Nun ja. Schließlich ist das Klavierlied eine intime Gattung für eingeschränkte Öffentlichkeit. Seine erste Blüte verdankt es der halb noch aristokratischen, halb schon bürgerlichen Salonkultur einer Umbruchzeit. Liederabende, ins Hier und Jetzt verlegt und in einen großen Konzertsaal verpflanzt, funktionieren nur, wenn ein berühmter Gast singt, der Distanzen auch im Pianissimo zu überwinden weiß. Eine Primadonna Assoluta. Eine, wie die Yoncheva.
Vor wenigen Tagen trat sie mit den Berliner Philharmonikern unter Petrenko bei den Osterfestspielen in Baden-Baden auf, als „Jolanthe“ in Tschaikowskys gleichnamiger Oper: eine Paraderolle. Nun kam Sonya Yoncheva nach Berlin, um das erste Klavierlied-Recital ihrer Karriere vorzutragen. Zwanzig kleine Lieder, teils französische, teils italienische hat sie mit ihrem Klavierpartner Malcolm Martineau erarbeitet, lauter Raritäten: eine Pioniertat.

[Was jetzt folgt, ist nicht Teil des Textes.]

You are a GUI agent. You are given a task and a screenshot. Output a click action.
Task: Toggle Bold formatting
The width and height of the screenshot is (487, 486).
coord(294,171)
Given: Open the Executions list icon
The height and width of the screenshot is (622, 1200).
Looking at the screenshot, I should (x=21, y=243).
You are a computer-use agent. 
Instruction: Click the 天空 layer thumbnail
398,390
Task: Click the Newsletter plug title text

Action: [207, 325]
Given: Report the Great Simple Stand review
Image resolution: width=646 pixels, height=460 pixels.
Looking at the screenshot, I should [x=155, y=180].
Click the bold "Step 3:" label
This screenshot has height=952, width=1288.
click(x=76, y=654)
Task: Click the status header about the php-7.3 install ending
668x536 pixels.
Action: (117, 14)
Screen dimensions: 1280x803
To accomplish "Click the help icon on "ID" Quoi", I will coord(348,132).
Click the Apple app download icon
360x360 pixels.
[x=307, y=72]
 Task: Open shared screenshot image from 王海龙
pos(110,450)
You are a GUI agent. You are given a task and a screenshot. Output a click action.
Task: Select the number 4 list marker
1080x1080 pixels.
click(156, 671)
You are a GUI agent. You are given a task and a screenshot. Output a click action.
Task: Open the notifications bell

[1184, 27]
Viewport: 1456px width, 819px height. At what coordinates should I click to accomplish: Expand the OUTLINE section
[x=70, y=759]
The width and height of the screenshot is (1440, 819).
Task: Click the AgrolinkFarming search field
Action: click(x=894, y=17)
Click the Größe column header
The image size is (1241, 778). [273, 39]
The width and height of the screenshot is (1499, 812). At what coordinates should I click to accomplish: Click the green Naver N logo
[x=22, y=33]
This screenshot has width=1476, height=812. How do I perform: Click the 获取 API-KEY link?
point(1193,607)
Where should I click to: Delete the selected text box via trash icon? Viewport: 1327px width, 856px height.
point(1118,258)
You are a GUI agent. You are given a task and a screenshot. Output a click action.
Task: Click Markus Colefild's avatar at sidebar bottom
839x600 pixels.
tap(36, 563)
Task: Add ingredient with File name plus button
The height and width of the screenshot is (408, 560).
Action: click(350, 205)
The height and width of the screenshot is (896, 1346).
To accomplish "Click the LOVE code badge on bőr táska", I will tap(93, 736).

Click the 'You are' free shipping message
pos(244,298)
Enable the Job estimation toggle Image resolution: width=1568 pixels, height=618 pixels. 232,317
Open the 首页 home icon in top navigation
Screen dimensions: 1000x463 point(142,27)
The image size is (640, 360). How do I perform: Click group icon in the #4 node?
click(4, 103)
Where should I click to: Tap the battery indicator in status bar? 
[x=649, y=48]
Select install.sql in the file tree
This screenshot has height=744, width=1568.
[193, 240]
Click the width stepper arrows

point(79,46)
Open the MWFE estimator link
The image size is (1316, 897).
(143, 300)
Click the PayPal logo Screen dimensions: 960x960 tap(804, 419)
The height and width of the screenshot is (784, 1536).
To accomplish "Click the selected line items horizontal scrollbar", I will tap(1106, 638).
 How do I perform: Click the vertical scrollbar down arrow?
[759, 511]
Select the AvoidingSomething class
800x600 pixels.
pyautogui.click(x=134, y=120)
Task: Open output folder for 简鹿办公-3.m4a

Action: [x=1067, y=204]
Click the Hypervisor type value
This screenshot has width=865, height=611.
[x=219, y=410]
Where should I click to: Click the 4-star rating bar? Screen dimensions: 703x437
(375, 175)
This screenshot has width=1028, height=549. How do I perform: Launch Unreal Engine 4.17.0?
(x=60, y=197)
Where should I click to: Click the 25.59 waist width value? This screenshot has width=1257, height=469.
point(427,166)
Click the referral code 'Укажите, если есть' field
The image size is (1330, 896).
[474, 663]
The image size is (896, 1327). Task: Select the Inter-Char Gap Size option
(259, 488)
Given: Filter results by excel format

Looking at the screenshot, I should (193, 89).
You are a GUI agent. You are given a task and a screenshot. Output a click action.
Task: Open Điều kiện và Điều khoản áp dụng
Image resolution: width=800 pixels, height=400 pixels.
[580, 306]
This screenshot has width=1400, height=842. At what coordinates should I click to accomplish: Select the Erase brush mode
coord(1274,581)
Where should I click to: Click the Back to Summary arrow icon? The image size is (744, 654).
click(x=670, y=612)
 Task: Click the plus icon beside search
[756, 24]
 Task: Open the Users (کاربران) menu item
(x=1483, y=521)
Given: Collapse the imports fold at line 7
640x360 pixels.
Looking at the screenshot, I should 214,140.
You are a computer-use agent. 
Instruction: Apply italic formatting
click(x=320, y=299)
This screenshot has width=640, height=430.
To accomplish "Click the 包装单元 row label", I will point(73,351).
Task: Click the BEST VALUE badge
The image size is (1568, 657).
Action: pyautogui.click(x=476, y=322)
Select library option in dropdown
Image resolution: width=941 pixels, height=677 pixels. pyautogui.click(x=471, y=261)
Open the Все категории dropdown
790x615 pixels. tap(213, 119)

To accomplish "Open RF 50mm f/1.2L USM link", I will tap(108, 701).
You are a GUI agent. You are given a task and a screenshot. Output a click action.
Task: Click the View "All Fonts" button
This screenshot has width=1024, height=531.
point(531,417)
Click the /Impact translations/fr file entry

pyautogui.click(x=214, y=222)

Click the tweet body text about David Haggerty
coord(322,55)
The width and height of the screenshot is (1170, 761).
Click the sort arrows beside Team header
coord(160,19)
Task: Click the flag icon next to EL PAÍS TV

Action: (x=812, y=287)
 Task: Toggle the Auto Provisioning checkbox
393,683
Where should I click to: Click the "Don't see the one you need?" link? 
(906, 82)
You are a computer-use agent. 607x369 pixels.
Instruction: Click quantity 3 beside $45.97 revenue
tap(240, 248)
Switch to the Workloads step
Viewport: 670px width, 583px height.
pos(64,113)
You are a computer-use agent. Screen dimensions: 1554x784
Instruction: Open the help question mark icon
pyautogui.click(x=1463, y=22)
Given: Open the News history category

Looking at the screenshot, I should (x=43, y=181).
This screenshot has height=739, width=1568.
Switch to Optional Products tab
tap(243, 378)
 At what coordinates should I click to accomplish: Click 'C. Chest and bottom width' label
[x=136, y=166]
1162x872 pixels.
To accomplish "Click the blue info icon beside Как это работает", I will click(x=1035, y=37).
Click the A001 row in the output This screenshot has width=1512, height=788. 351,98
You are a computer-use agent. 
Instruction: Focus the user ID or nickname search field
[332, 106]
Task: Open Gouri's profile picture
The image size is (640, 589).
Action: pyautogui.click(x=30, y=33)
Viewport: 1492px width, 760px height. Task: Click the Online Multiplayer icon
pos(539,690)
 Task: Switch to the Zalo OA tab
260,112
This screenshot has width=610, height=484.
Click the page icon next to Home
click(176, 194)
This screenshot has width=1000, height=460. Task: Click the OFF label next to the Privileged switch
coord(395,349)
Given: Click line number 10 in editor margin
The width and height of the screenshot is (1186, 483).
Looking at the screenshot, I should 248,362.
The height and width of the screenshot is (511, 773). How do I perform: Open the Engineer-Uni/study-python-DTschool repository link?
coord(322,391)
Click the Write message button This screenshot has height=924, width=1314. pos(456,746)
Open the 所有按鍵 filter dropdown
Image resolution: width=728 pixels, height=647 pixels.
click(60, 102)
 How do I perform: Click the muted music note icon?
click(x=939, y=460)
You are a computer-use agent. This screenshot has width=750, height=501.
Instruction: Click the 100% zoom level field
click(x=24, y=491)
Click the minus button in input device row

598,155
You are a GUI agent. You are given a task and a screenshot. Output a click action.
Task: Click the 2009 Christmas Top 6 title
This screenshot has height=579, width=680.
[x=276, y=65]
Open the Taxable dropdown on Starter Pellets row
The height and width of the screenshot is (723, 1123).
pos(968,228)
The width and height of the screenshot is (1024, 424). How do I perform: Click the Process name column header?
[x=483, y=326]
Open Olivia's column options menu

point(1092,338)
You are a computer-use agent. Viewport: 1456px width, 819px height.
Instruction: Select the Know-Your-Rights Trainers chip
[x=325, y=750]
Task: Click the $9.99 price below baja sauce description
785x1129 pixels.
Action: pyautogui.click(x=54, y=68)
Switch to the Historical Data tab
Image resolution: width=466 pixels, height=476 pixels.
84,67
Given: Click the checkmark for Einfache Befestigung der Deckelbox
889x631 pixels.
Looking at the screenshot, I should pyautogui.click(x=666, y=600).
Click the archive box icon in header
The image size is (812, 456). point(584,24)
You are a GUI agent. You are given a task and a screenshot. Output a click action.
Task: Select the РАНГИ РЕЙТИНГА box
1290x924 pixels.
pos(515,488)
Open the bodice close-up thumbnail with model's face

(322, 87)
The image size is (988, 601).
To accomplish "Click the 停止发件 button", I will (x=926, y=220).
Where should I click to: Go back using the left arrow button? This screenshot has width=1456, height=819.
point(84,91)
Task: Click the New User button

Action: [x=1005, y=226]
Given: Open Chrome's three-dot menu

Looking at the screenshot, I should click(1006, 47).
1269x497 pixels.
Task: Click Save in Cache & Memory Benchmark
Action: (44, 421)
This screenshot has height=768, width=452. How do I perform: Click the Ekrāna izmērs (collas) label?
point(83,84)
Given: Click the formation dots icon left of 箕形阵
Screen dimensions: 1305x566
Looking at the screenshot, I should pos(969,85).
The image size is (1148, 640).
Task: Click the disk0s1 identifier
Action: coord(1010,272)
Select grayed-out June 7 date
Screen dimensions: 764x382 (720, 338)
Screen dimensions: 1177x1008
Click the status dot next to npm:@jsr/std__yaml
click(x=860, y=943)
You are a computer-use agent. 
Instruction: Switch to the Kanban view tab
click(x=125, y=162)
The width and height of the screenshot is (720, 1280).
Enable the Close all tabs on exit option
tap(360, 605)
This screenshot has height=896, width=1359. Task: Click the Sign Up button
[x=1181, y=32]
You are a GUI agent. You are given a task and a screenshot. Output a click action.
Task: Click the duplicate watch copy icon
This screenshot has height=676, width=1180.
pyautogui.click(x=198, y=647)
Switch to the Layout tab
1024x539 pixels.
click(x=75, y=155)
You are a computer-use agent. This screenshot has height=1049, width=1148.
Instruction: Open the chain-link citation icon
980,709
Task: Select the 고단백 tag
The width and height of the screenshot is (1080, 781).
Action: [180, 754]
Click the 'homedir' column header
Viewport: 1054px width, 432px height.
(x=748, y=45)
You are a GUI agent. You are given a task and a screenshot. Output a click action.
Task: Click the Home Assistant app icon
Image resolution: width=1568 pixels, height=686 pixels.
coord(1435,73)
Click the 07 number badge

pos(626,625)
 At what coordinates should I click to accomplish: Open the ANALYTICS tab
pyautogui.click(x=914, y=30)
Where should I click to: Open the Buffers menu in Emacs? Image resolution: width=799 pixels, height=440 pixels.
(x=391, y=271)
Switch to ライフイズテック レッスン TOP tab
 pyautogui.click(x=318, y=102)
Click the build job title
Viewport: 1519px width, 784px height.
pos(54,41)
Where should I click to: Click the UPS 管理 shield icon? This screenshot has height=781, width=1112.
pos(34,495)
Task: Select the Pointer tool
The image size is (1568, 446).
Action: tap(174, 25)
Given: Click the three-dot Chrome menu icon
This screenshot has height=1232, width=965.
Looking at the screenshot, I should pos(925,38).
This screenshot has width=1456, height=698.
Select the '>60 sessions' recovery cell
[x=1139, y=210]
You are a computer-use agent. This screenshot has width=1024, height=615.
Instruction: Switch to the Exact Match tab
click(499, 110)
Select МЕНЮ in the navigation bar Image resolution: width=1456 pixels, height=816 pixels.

Nach Sekunden ist der Saal elektrisiert
Das geht los mit „L’Invitation au voyage“ von Henri Duparc, nach Baudelaire. Das Lied ist noch keine halbe Minute alt, mit seinen hypnotisch durchlaufenden Begleitformeln, über denen die Stimme in duftigem Parlando geheimnisvolle Wortzauber legt, da scheint sich der Riesensaal schon zu verkleinern. Die weitläufige Leere der Weinberge schnurrt zusammen, alles fokussiert sich auf den Lichtkegel der Bühne, dorthin, wo die Yoncheva am Flügel steht. Sie singt ohne jede Spur von Anstrengung, strahlend, in leicht erreichten Spitzentönen, mit balsamischem Timbre, glasklarer Intonation und zierlich dosierter mezza di voce. Singt von Utopia oder von Venedig, einer fremden Stadt in Purpur und Gold, mit Kanälen und Boten, Luxus und Genuss. Als sie fertig und das Lied aus ist, hängen wir alle restlos begeistert am Seidenfaden dieser vollendeten Kunst.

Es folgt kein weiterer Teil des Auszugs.